Progress is exciting. You’re in motion, making strides, and whatever you’re seeking feels achievable.
I LOVE LOVE LOVE progress. *yes, triple caps, because that’s how you know my love is real*
It’s one of the best drug-free highs out there (although it usually entails copious amounts of caffeine, so draw your own conclusions).
Progress gives you hope. That hope propels you forward and keeps you going through the suck-fest of the downs, knowing that even if things are far from perfect right now, victory is possible.
Keeping that hope alive is everything.
Defining progress for yourself, and understanding what it looks like, however, is where it gets tricky.
Progress doesn’t look like a neat line on a graph, confidently marching upward; it’s a net effect of applying large and uncertain chunks of time and effort.
If you looked closely, like day to day or even monthly, “progress” often looks messy, tangled in its own web, pathetic, or downright useless. In short, it looks like absolutely nothing (productive or milestone-y) is happening.
Like the post-lunch work hour, things appear to be going nowhere.
Because of course we all want things to happen faster, much faster, than they’re actually happening.
Sometimes, we think we need to have everything in place to even start, whether it’s launching a project, starting a business, or picking up a new hobby. We want everything all polished and perfect before we are ready to begin.
But most of the time this doesn’t happen, Most of the time, in fact, waiting until everything is totally perfect can only hurt or delay your start.
Which is not progress. Nor is it exciting.
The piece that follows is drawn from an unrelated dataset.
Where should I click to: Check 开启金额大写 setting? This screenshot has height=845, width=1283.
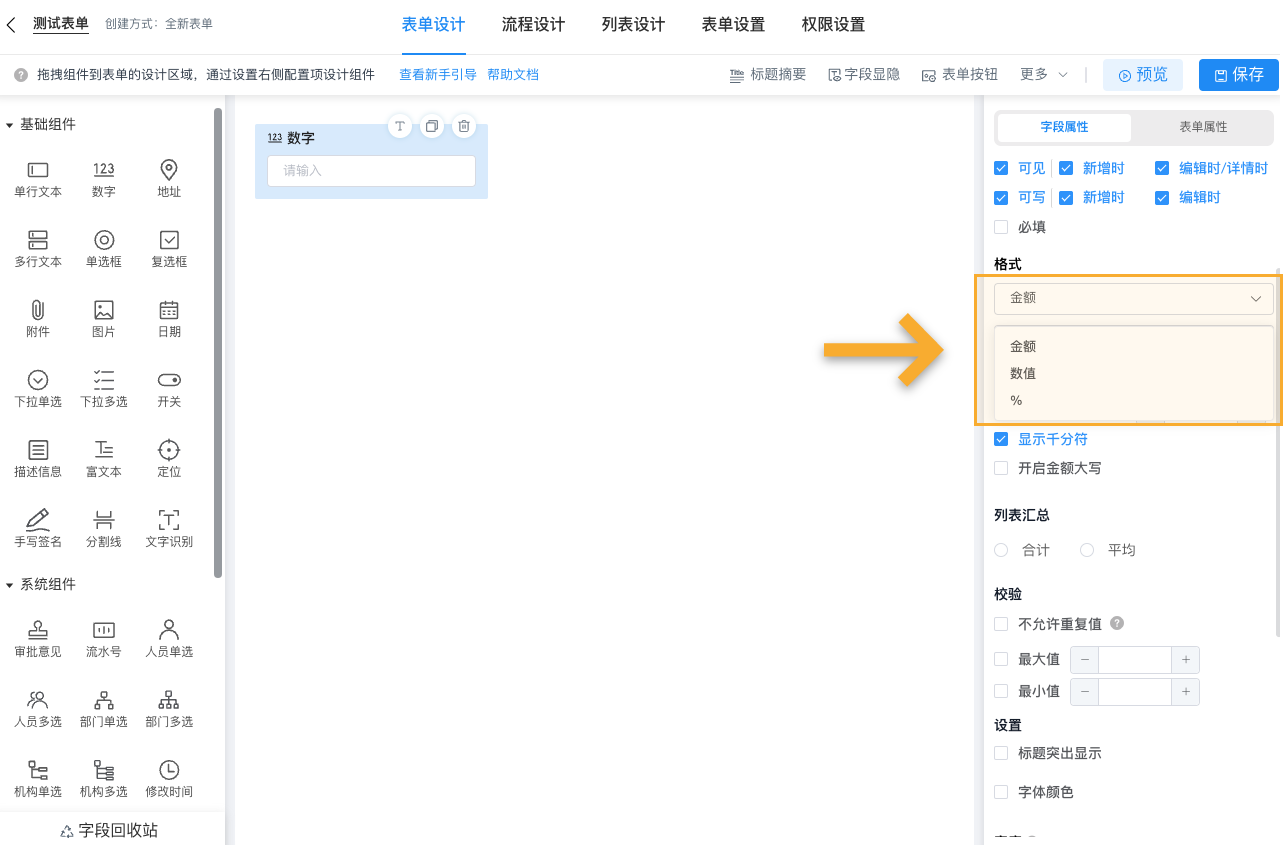pos(1001,467)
It doesn’t matter if we’re starting something new, something we’ve never done before. We wanted it to happen, like, yesterday, and look like a rock star doing it.
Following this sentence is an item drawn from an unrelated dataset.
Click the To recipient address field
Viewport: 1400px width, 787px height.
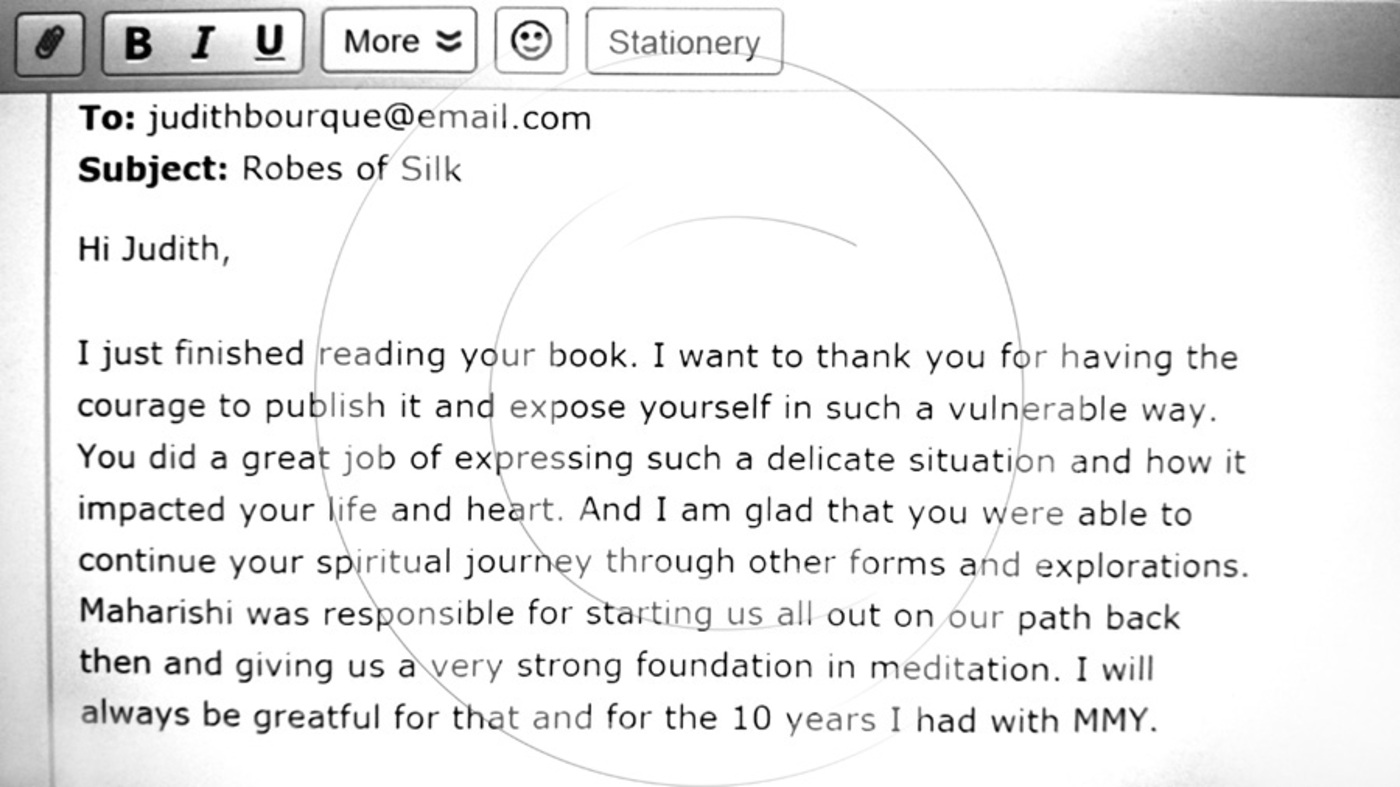369,118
Starting where we are, taking a few steps at a time, focusing on what we can do now—no matter how logical, realistic, or usually, the only things we can do—fall flat in the face of our aching impatience.
But that’s often the best (only? sane?) way to navigate a new endeavor; to learn, to experiment, to see what’s working and what’s not.
When starting on a new path, embracing working on what’s working now usually means embracing less than your vision for your ideal future.
Not settling for less, but accepting where you are now and embracing it. This is what keeps hope alive. This is what opens the door to progress.
Hi Progress. I’m glad you’re here. Can I give you a hug?